* **Exercise brief**
An exact transcript of every entry is required, without any of the pictures.

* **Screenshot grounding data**

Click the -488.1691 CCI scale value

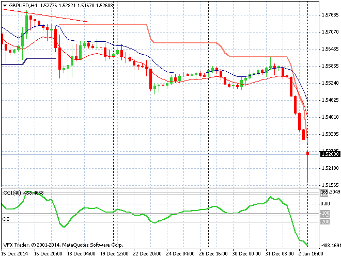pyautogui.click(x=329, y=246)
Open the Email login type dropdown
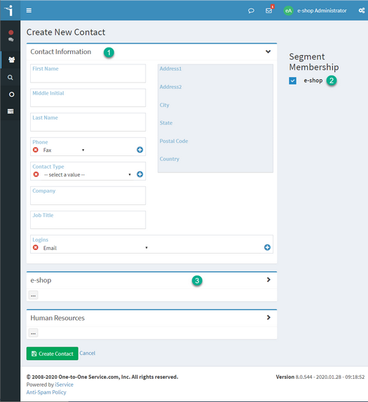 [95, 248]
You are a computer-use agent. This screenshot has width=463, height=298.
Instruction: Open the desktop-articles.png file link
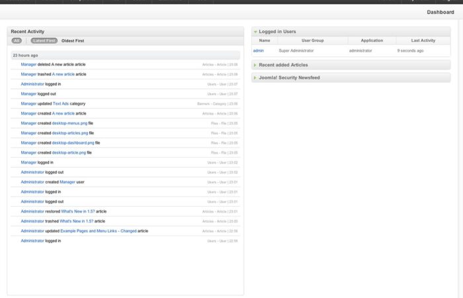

* **Answer**
Click the -488.1691 CCI scale value

pyautogui.click(x=329, y=246)
Open the Email login type dropdown
 [95, 248]
You are a computer-use agent. This screenshot has width=463, height=298.
Instruction: Open the desktop-articles.png file link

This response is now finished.